From what I've seen working on a major news site they are destroying Google in
referral traffic. Seems to me they know what they are doing, and its no
accident they are in the number one place.

He's totally correct about them copying Google+ features, but thats just
reaction to a threat, all companies do this when a competitor comes alone. Its
nothing more than an attempt to undervalue.

He's also wrong about the noise controls on Facebook. They work well, they
monitor interest to those who follow you, and if theres interest the post gets
promoted. If its not getting promoted, chances are that it didn't get initial
traction.

Plus the audiences are completely different, I don't have a single tech
orientated thing on Facebook. Just music, the arts, TV shows, stuff I do to
relax and have fun.

I don't expect to see Scoble articles on my Facebook, I expect to see them in
my special curated RSS feeds which I read when I work. Maybe I'm weird not
wanting to mix pleasure and work, but I kind of think it would be the norm.

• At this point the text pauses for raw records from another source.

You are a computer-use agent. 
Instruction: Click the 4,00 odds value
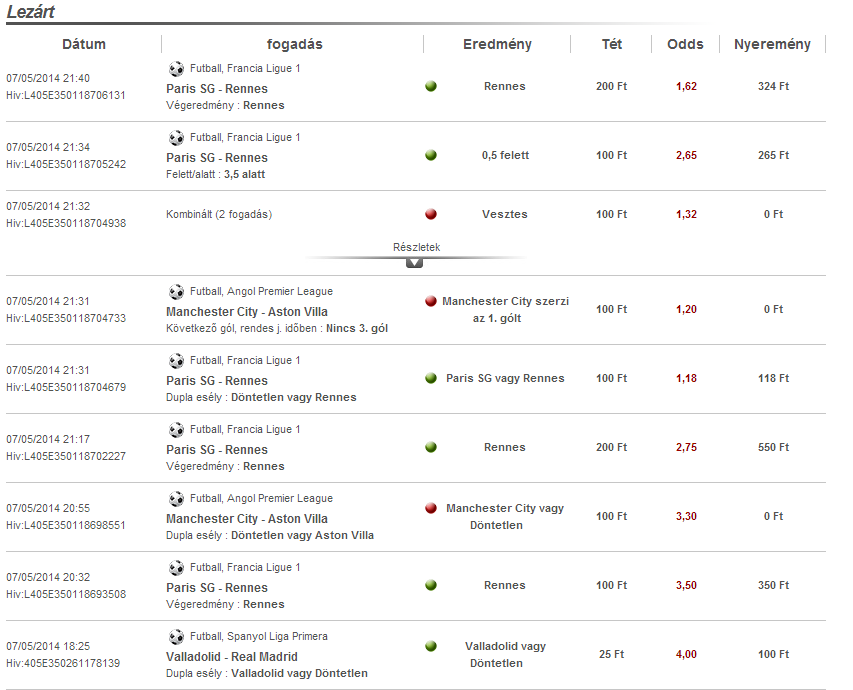click(686, 654)
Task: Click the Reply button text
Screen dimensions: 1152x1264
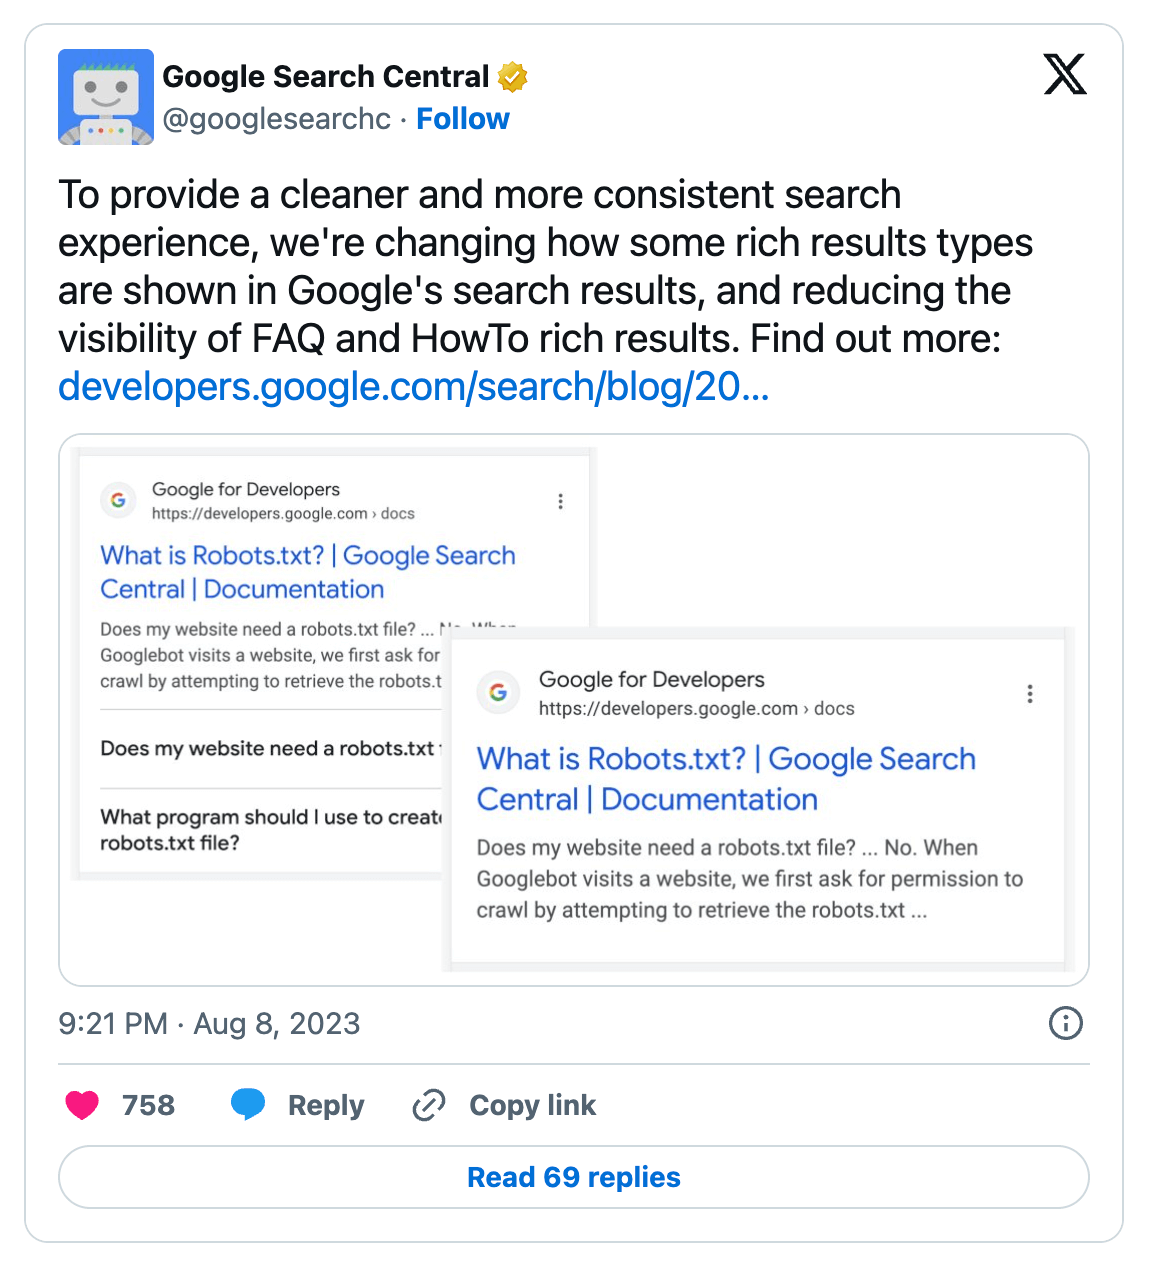Action: (326, 1105)
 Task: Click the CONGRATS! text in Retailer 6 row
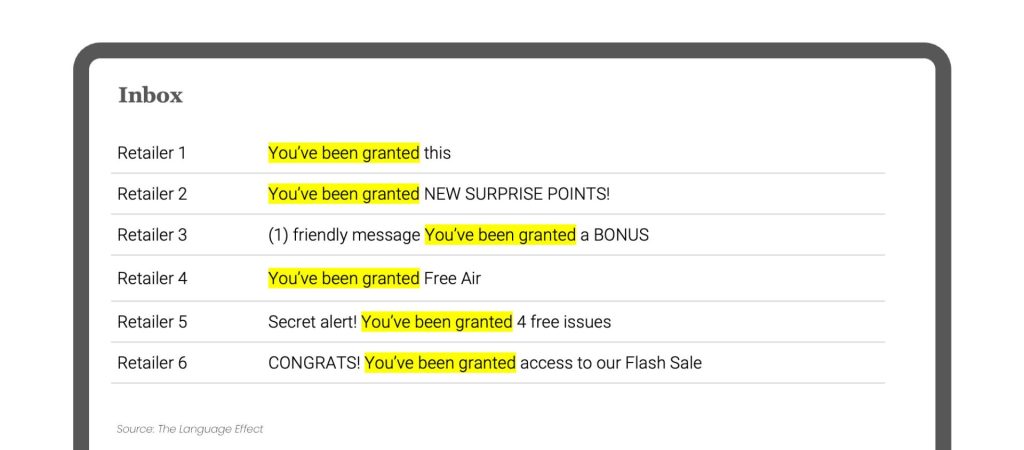point(314,363)
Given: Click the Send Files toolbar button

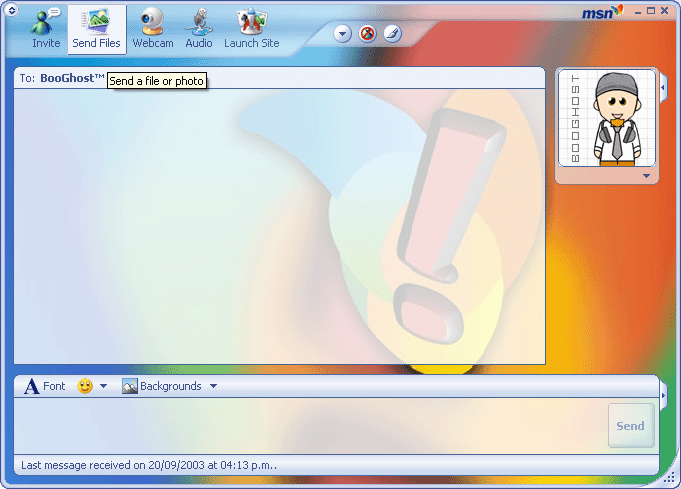Looking at the screenshot, I should pos(96,29).
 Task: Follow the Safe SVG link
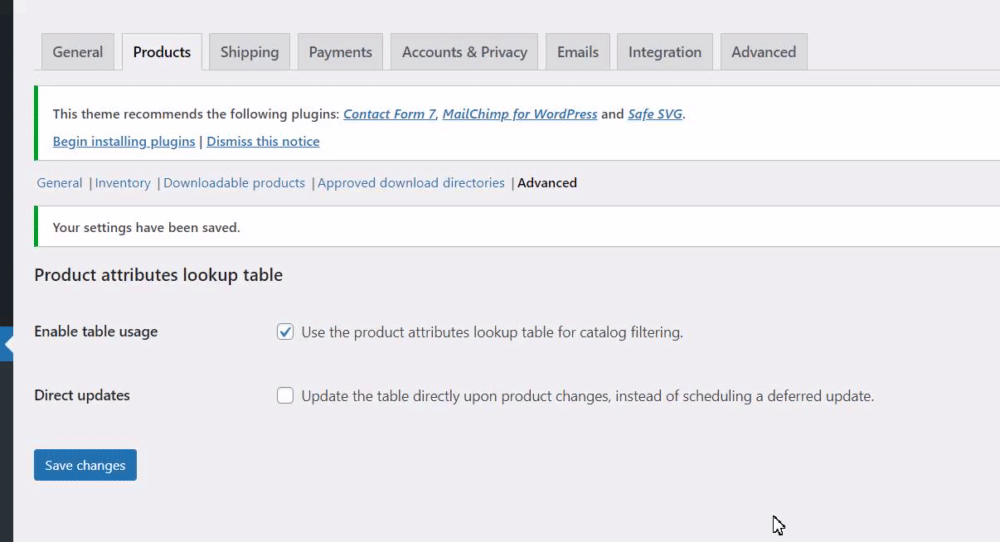[x=655, y=114]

Google+ is in a heavy nose dive, except for a few demagogue like figures, and
a very tech orientated control prone to idolisation of said people. I haven't
noticed an inch of innovation on it at all, so this guys entire article seems
like an agenda push, rather than actual analysis or reporting. I've never
followed this guy before, but he's definitely devalued my opinion of him and
gone onto "talk with a grain of salt" list for that piece.

I guess this guy is his little attention bubble and blind to fact that Google+
is a joke to everyone else, is being lampooned very hard on other social
websites. This one from Reddit had me laughing the other day
<http://i.imgur.com/XNkyT.png>

------
Ashoat
Honestly, I'm failing to see how G+ is a "creature of vision". Sure, it has a
couple new and unique features - circles, chat, etc. But most of it is a
direct copy of Facebook! Profile and feed are two examples where Facebook has
innovated to establish itself as a strong identity provider, and G+ blatantly
copied those features.

I'm not blaming Google for doing that. In fact, were I in their position I
would be doing the exact same thing. But it's silly to claim that Facebook
doesn't innovate. I'm not sure if people are just so used to ideas like the
News Feed that they don't see it, but a couple years ago Facebook created that
feature and it led to an explosion of social communication on their site.

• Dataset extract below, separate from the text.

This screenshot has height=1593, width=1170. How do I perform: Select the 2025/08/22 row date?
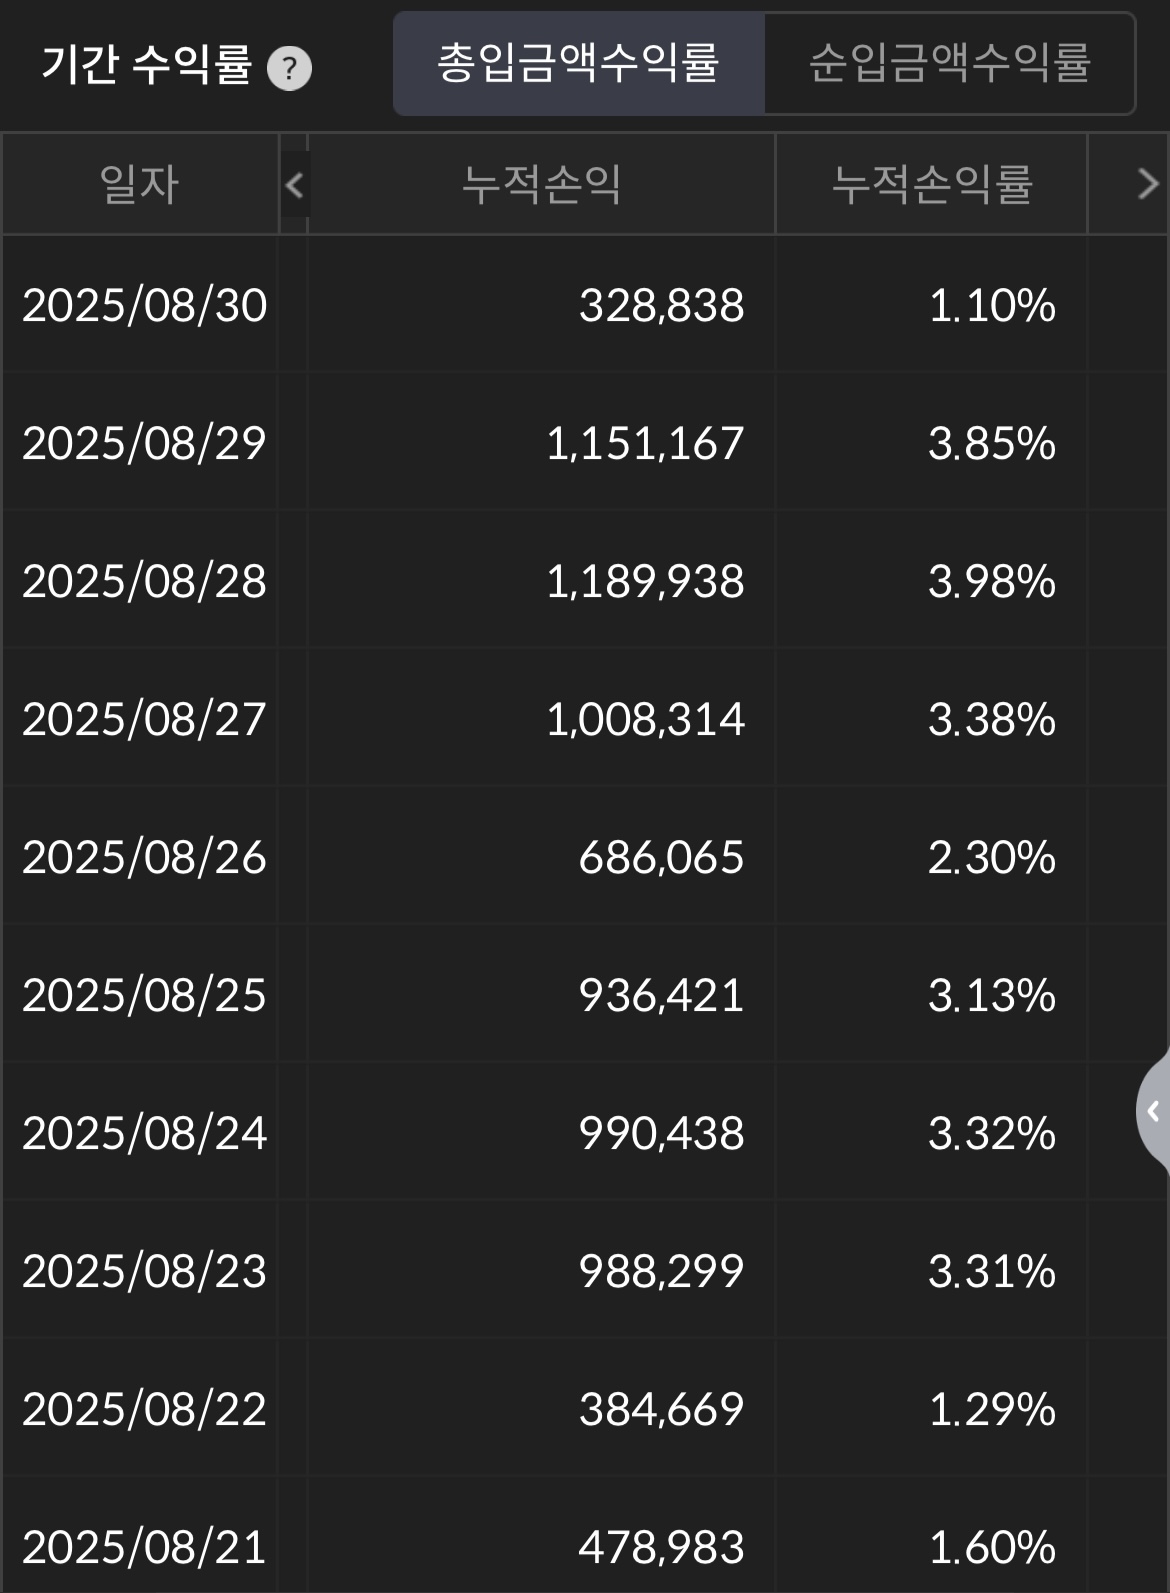pos(144,1409)
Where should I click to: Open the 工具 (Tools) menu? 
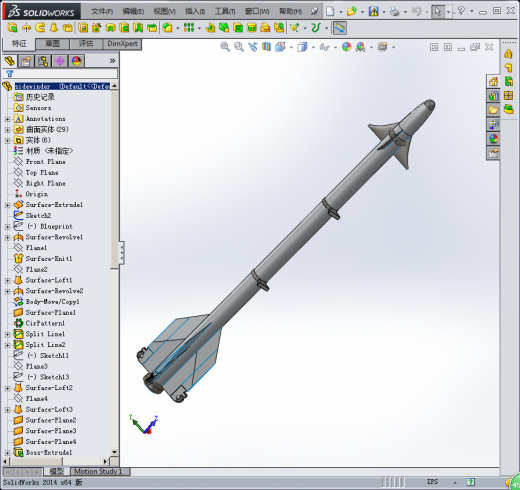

It's also worth pointing out that Facebook's mission statement is "to make the
world more open and connected". If you look at their products from that
perspective, I think they start more like "Win!" and less like "Fail!"

------
nod
I think the author goes wrong here: "I think we can all agree that tech
companies can be slotted into the following [4] categories"

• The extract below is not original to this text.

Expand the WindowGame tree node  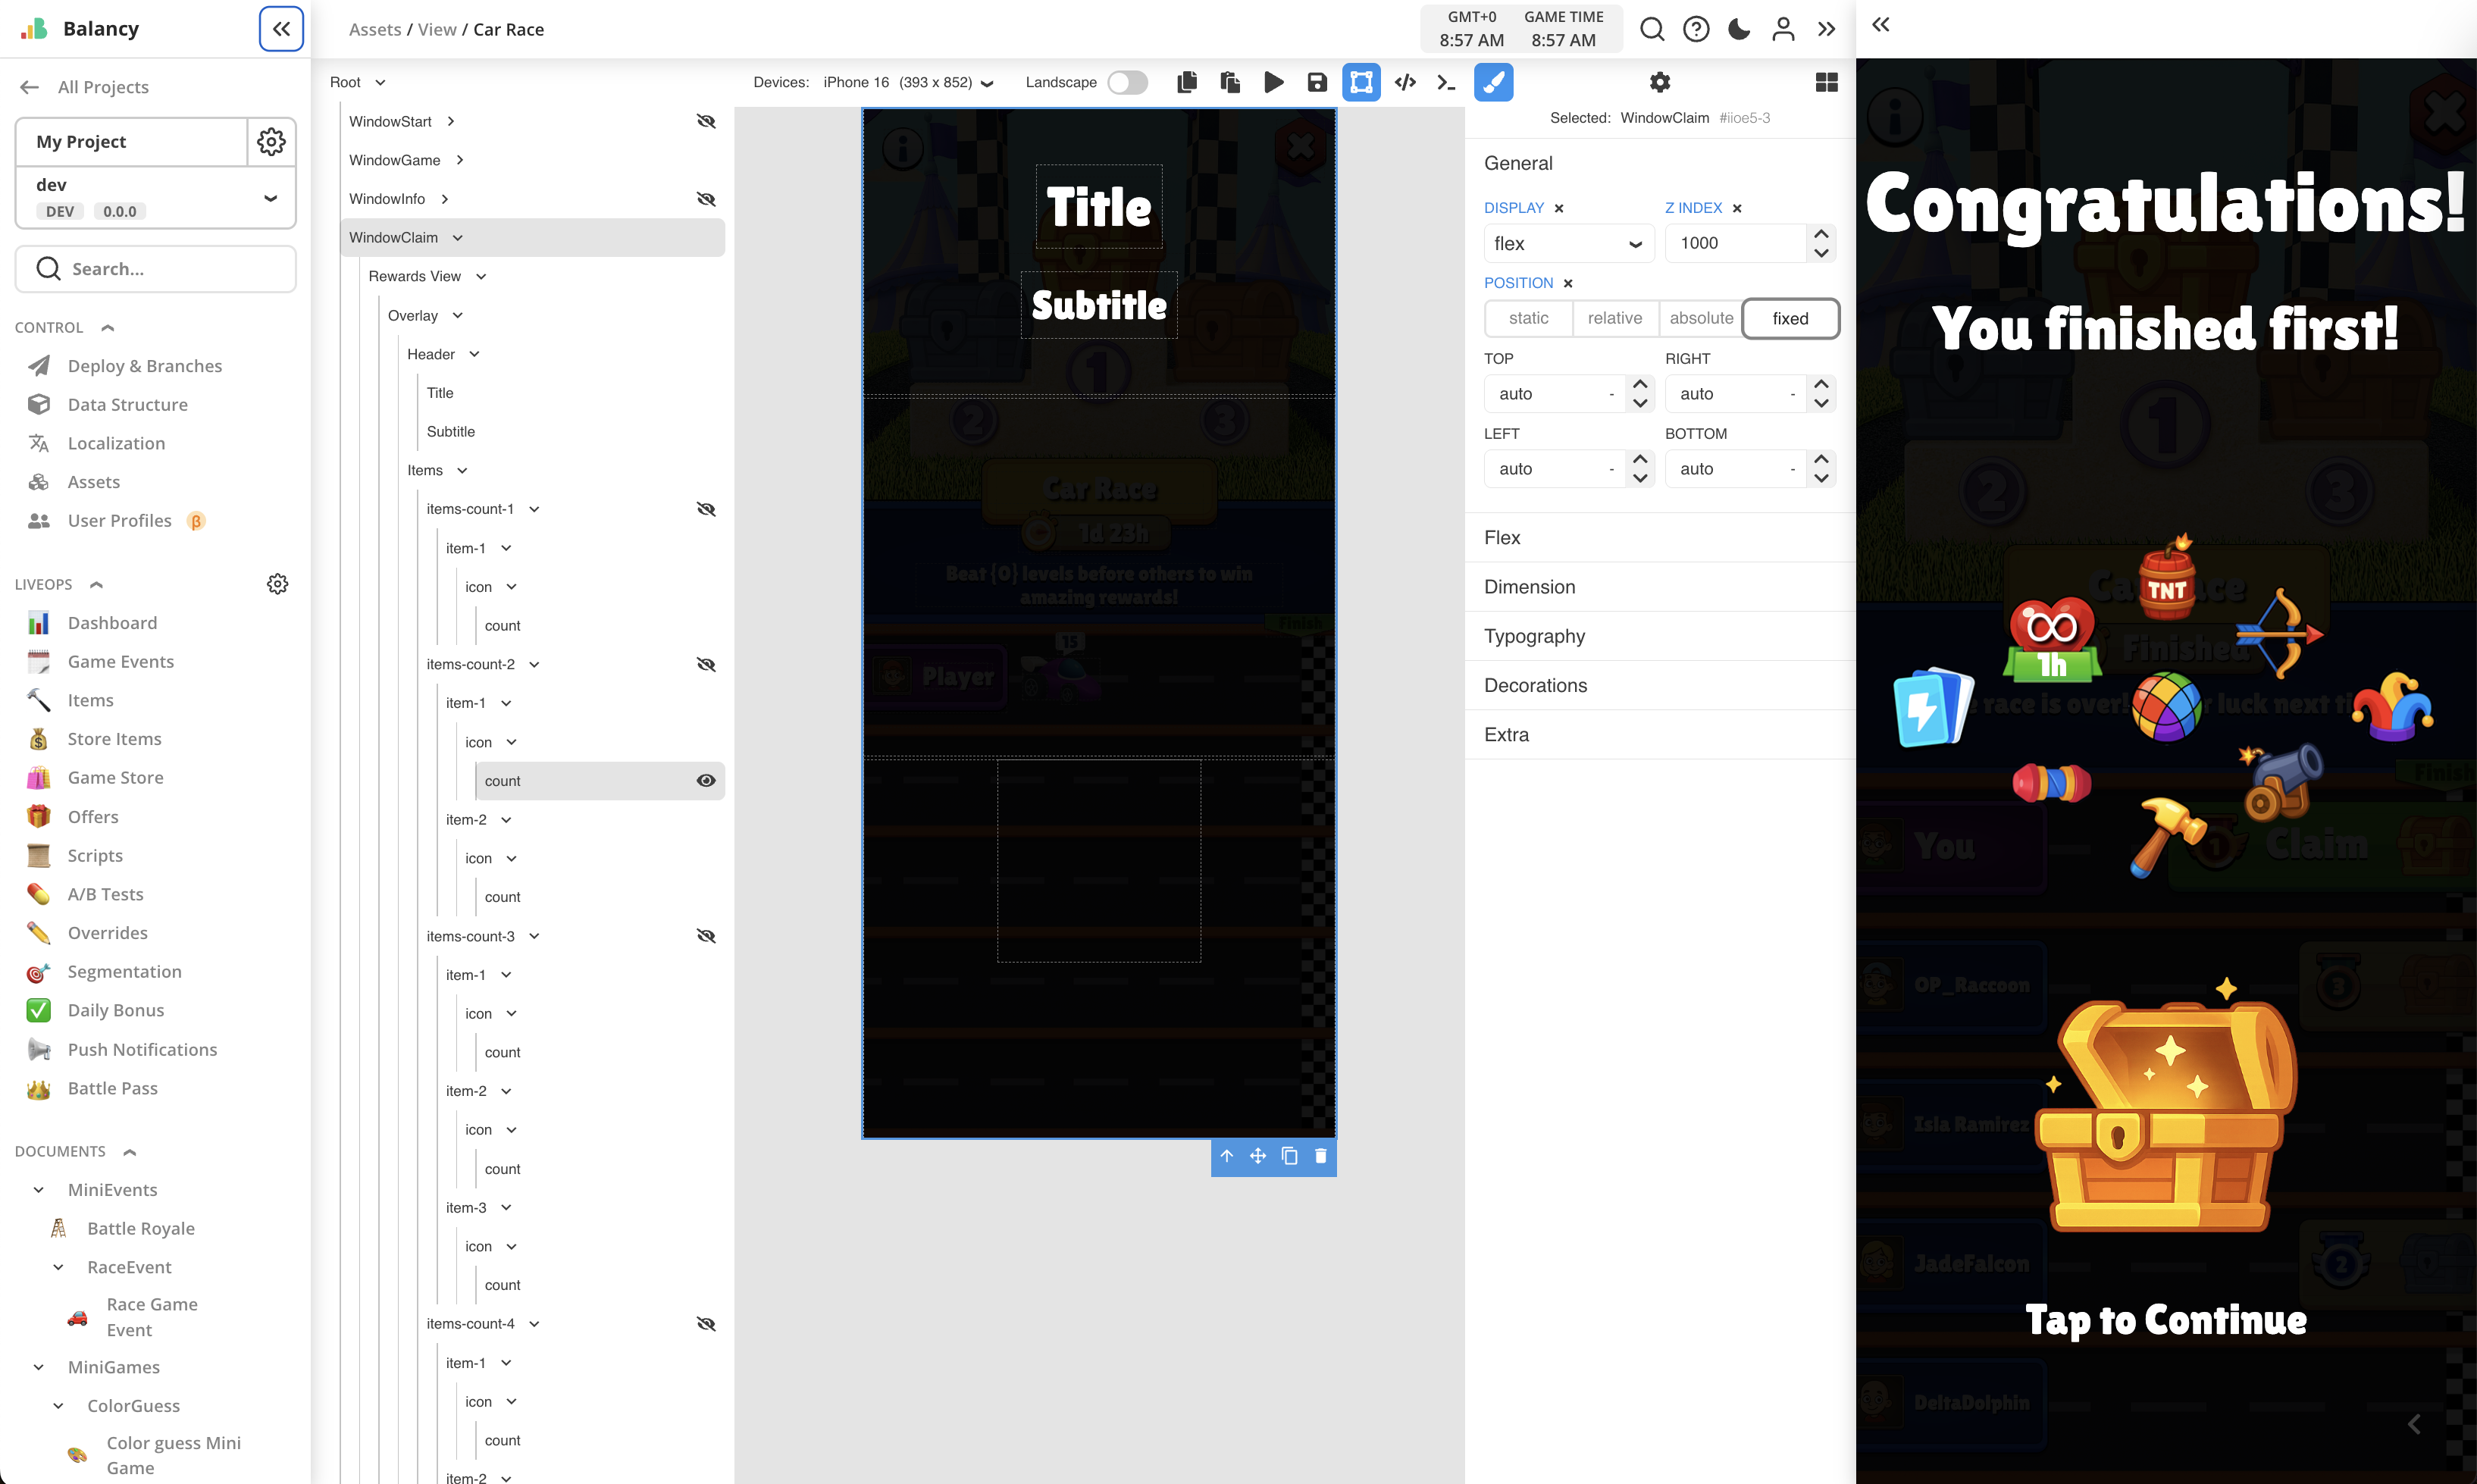460,160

This opinion does not reflect reality - it seeks to take a messy
multidimensional spectrum and collapse it into a nice tidy bundle that can
provide a self-satisfying mental model and throw off look-at-me-I'm-so-wise
sound-bites.

This is the failure of punditry, and this is why reading this article (and
parsing out its underlying assumptions) is not worth your time.

------
protomyth
I think Microsoft has vision, it's just more in terms of the customer via one
product (Windows). Their vision is to own the market and do what is needed to
get there. It does help that they have some amazing people working there. It
would help more if they could trim the turf-protecting management down.